> About this task:
Say only how many lines in the entries below contain the word "screenshot".

> Provided entries:
------------------------------

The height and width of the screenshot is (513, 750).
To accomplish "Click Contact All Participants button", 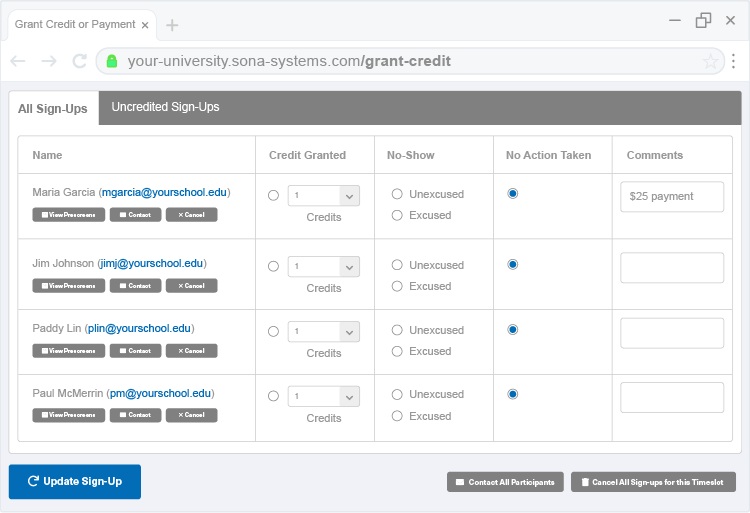I will coord(505,482).
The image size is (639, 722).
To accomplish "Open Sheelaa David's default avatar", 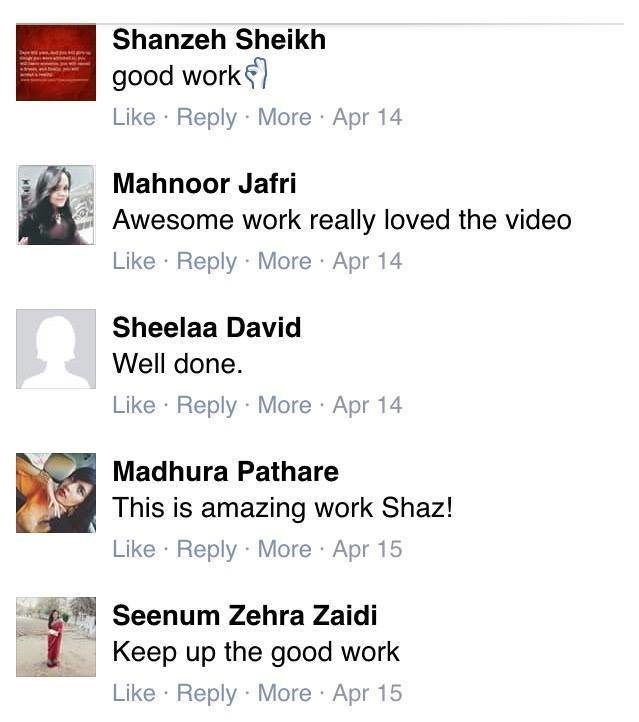I will (x=56, y=349).
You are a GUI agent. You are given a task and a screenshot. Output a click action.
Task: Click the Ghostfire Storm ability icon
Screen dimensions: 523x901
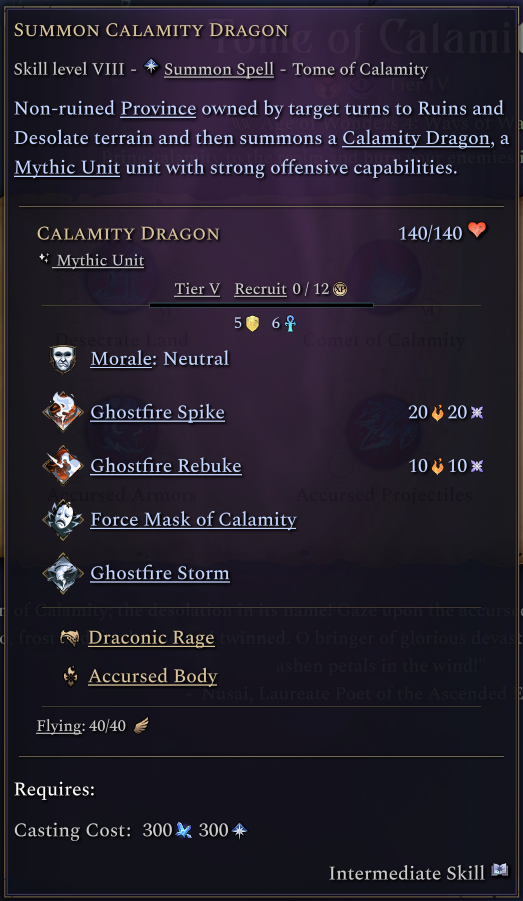point(63,573)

------------------------------

> Solution:
2